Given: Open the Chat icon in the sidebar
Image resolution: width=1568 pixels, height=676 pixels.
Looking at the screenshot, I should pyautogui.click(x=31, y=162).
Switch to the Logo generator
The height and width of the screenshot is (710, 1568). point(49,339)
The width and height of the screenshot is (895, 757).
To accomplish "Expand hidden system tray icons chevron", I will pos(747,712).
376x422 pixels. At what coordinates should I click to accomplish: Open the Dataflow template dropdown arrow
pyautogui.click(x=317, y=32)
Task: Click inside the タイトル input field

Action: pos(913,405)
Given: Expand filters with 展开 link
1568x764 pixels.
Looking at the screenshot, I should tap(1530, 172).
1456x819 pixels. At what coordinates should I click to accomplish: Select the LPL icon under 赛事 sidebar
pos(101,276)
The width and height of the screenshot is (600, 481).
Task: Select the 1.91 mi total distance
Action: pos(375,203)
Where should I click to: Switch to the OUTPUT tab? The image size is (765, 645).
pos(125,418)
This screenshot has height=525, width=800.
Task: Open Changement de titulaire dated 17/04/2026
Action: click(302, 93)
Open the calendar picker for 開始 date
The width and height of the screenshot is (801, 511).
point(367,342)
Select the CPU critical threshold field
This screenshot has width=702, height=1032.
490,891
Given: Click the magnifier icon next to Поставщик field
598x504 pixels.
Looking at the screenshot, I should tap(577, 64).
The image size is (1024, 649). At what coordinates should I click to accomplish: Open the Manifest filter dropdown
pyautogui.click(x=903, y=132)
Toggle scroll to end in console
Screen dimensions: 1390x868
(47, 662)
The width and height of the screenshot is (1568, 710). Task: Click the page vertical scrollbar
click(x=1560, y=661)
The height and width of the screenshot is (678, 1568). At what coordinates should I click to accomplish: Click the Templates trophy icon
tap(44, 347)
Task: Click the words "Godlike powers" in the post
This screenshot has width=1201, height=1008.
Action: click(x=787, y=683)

WHAT IS REQUIRED:
Rewrite all the items above, swapping "sidebar" for "side panel" and leaving everything else unchanged.

SOLVED EXERCISE:
Given: Open the Chat icon in the side panel
Image resolution: width=1568 pixels, height=676 pixels.
Looking at the screenshot, I should pyautogui.click(x=31, y=162).
Switch to the Logo generator
The height and width of the screenshot is (710, 1568). point(49,339)
The width and height of the screenshot is (895, 757).
To accomplish "Expand hidden system tray icons chevron", I will pos(747,712).
376x422 pixels. At what coordinates should I click to accomplish: Open the Dataflow template dropdown arrow
pyautogui.click(x=317, y=32)
Task: Click inside the タイトル input field

Action: pos(913,405)
Given: Expand filters with 展开 link
1568x764 pixels.
Looking at the screenshot, I should tap(1530, 172).
1456x819 pixels. At what coordinates should I click to accomplish: Select the LPL icon under 赛事 side panel
pos(101,276)
The width and height of the screenshot is (600, 481).
Task: Select the 1.91 mi total distance
Action: pos(375,203)
Where should I click to: Switch to the OUTPUT tab? The image size is (765, 645).
pos(125,418)
This screenshot has height=525, width=800.
Task: Open Changement de titulaire dated 17/04/2026
Action: click(302, 93)
Open the calendar picker for 開始 date
The width and height of the screenshot is (801, 511).
point(367,342)
Select the CPU critical threshold field
This screenshot has width=702, height=1032.
490,891
Given: Click the magnifier icon next to Поставщик field
598x504 pixels.
Looking at the screenshot, I should tap(577, 64).
The image size is (1024, 649). At what coordinates should I click to accomplish: Open the Manifest filter dropdown
pyautogui.click(x=903, y=132)
Toggle scroll to end in console
Screen dimensions: 1390x868
(47, 662)
The width and height of the screenshot is (1568, 710). Task: Click the page vertical scrollbar
click(x=1560, y=661)
The height and width of the screenshot is (678, 1568). At what coordinates should I click to accomplish: Click the Templates trophy icon
tap(44, 347)
Task: Click the words "Godlike powers" in the post
This screenshot has width=1201, height=1008.
Action: click(x=787, y=683)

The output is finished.